**TO DO:**
Rewrite the records from the line containing "You are a computer-use agent." through the end of the records, with "Open" swapped for "Launch" and nothing else changed. Leave the pictures out.

Begin DATA EXCERPTS

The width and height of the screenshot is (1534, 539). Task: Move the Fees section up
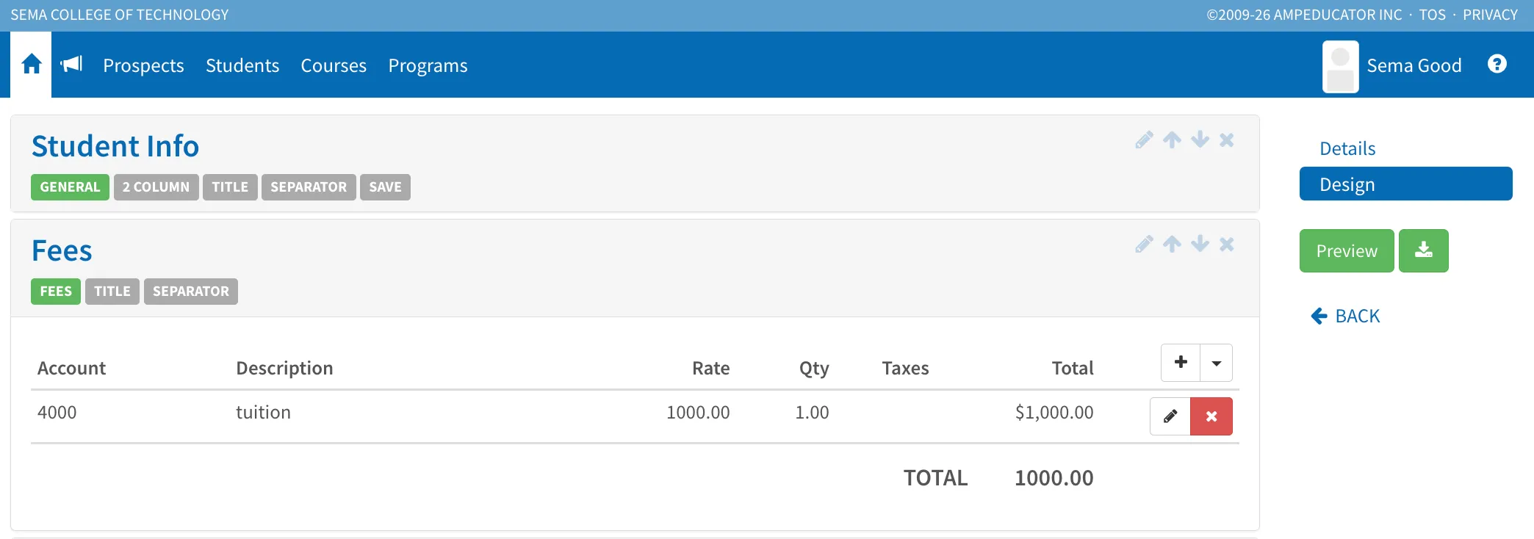coord(1172,244)
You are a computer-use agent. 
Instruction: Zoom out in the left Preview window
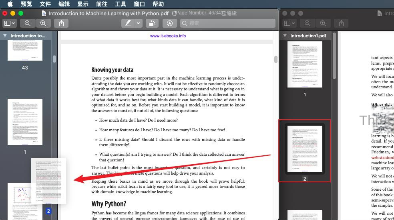click(28, 23)
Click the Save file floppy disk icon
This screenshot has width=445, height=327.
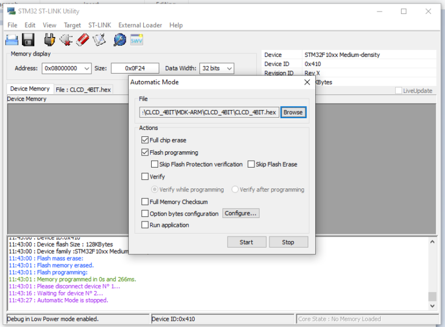[28, 40]
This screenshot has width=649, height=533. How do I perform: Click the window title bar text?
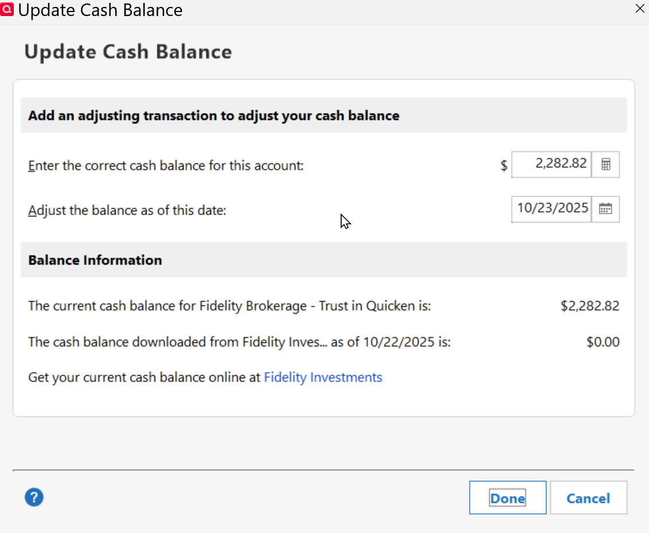(x=100, y=10)
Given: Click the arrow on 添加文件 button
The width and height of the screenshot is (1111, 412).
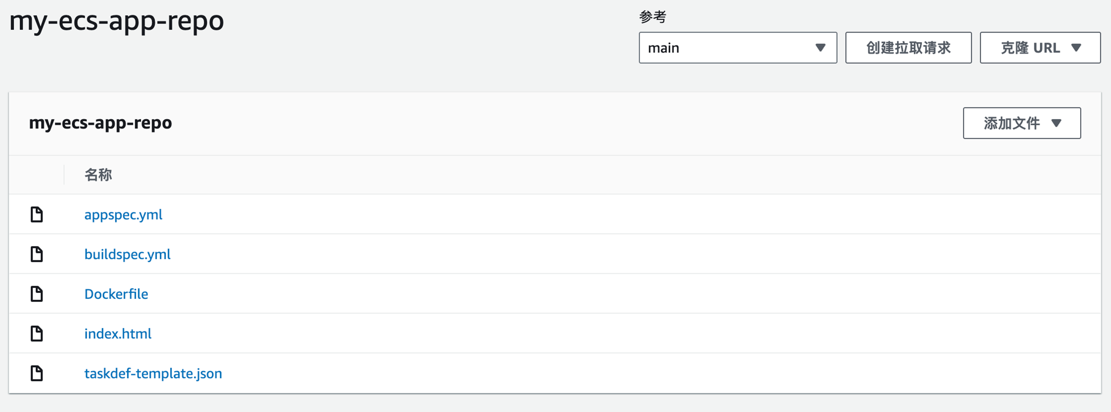Looking at the screenshot, I should coord(1056,123).
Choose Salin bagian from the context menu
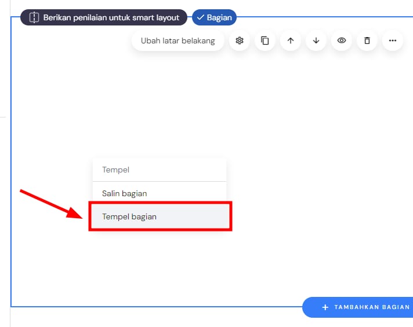Viewport: 413px width, 327px height. (x=124, y=193)
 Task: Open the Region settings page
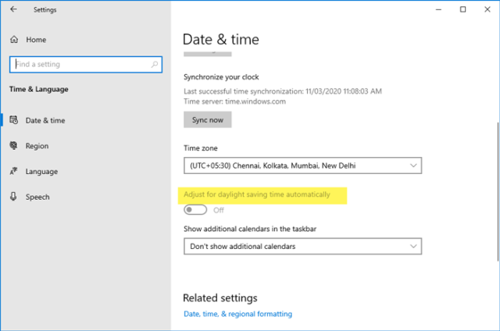[37, 146]
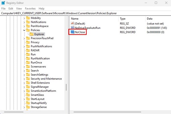The width and height of the screenshot is (171, 114).
Task: Click the registry path address bar
Action: coord(86,13)
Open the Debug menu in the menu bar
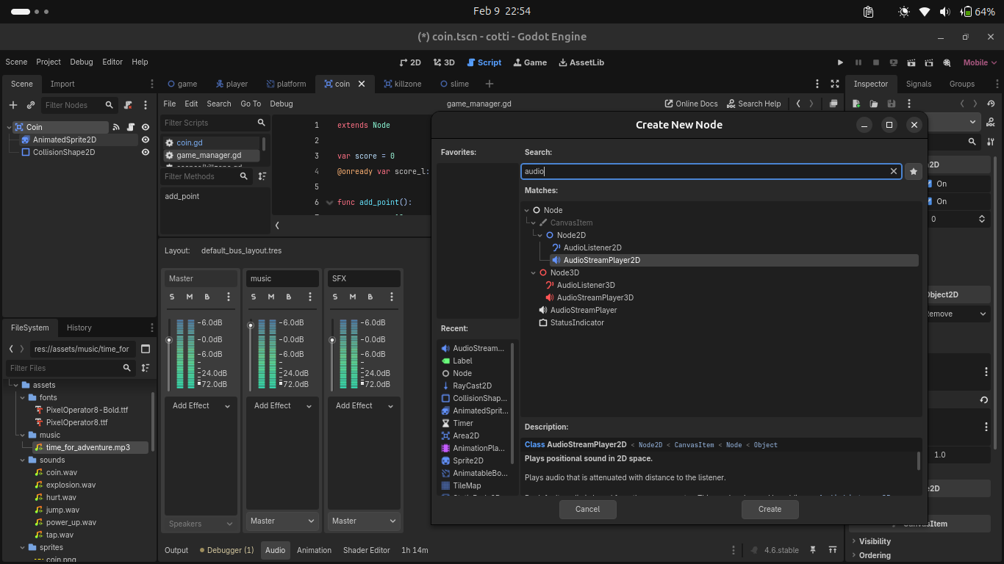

End DATA EXCERPTS

**RESULT OF THIS EXERCISE:**
You are a computer-use agent. 
Instruction: Zoom out in the left Preview window
click(28, 23)
Click the Save file floppy disk icon
This screenshot has width=445, height=327.
[28, 40]
This screenshot has width=649, height=533. How do I perform: Click the window title bar text?
(x=100, y=10)
Given: Click the arrow on 添加文件 button
The width and height of the screenshot is (1111, 412).
Looking at the screenshot, I should coord(1056,123).
Choose Salin bagian from the context menu
Viewport: 413px width, 327px height. (x=124, y=193)
 Task: Launch the Region settings page
[37, 146]
The width and height of the screenshot is (171, 114).
Task: Click the registry path address bar
Action: coord(86,13)
Launch the Debug menu in the menu bar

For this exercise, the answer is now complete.